## STATED PROBLEM A
Answer these questions about the network economics passage:
(i) Which authors present a case where a firm with lower costs in period two has an advantage?
(ii) For which networks would the commitment problem not apply?
(iii) Are networks that are owned more afflicted by market pathologies than other economic relationships?
## STATED PROBLEM B
Can you repeat the network economics passage from "While it may" up to and including "other economic relationships.", substituting "commercial relationships" for every "economic relationships"?
## STATED PROBLEM C
How would you summarize the network economics passage in two sentences?

## DOCUMENT
Difficulties arise when the problem is configured such that willingness to pay in an initial period is contingent on the expected network size in a second period. Katz and Shapiro (1986) present a case in which a firm with lower costs in period two has an advantage over a firm with lower costs in period one because the former can credibly commit to lowering price the first period, but the later can not commit to lowering prices in the second period. This result is fairly specialized, however, arising in a particular context that gives rise to a time-inconsistency problem. Certainly the commitment problem would not apply to those networks where participants make a payment each period for their place in the network (or rentals for durable goods), since in this case first period consumers need not fear getting 'stuck' with the wrong product in period two. By assuming that consumers' contractual obligations span multiple periods, and stipulating a difficulty of contracting to constrain actions across these periods, we can, of course, construct problems for this market.

While it may be of interest to note that contracting costs or time inconsistencies affect networks in the same ways that they affect other economic relationships, it is misleading to present these difficulties as fundamental economic characteristics of networks. Our argument here and elsewhere is that networks that are owned are no more (or less) afflicted by market pathologies than are other economic relationships.

## DATA
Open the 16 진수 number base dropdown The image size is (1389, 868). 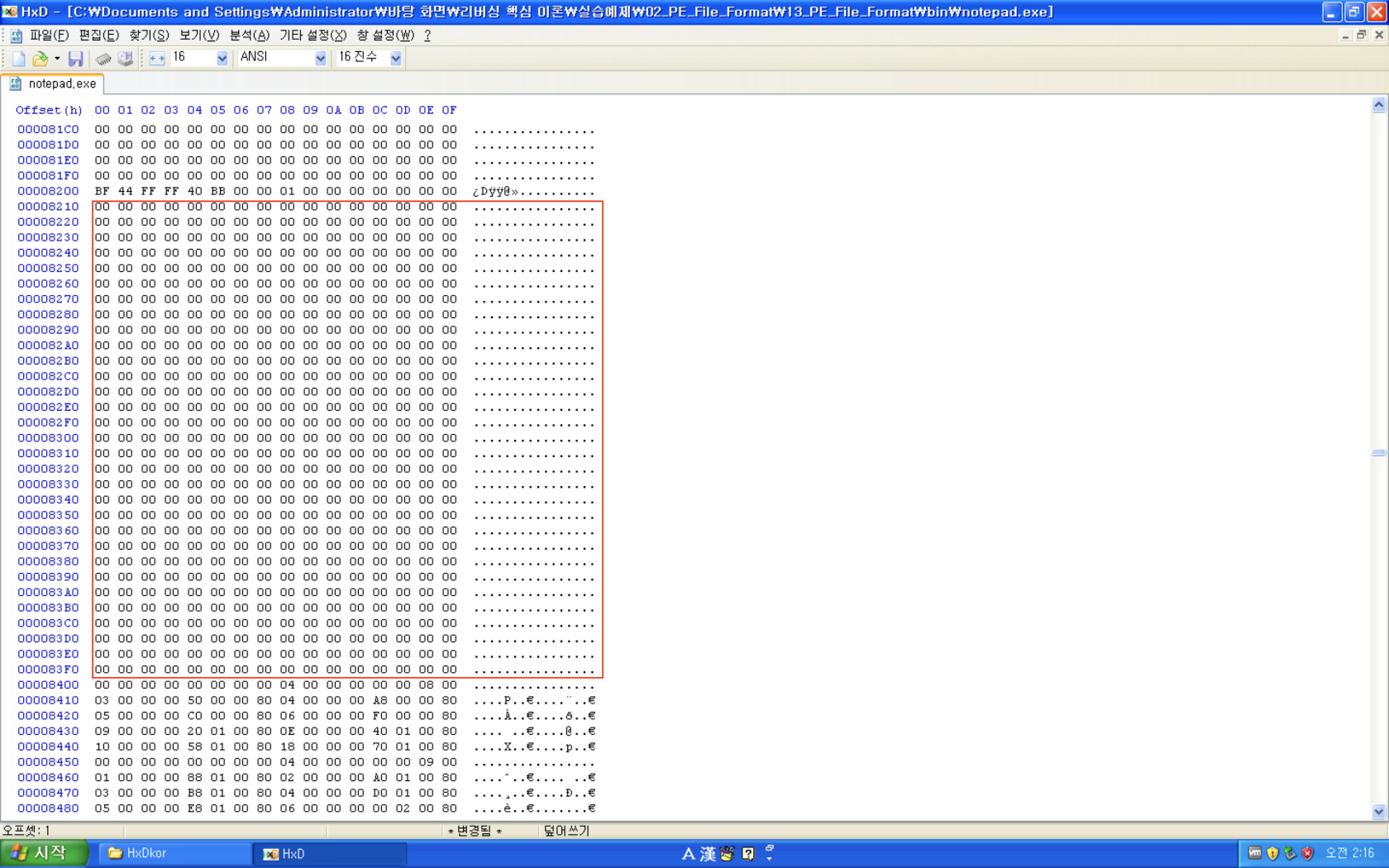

## EXERCISE RESPONSE A
(i) Katz and Shapiro (1986).
(ii) Networks where participants make a payment each period for their place in the network, or rentals for durable goods.
(iii) No, they are no more (or less) afflicted than other economic relationships.

## EXERCISE RESPONSE B
While it may be of interest to note that contracting costs or time inconsistencies affect networks in the same ways that they affect other commercial relationships, it is misleading to present these difficulties as fundamental economic characteristics of networks. Our argument here and elsewhere is that networks that are owned are no more (or less) afflicted by market pathologies than are other commercial relationships.

## EXERCISE RESPONSE C
Katz and Shapiro (1986) show a time-inconsistency case in which a firm with lower second-period costs has an advantage, but the result is fairly specialized and would not apply to networks where participants pay each period. Contracting costs and time inconsistencies affect networks the same way they affect other economic relationships, so owned networks are no more (or less) afflicted by market pathologies.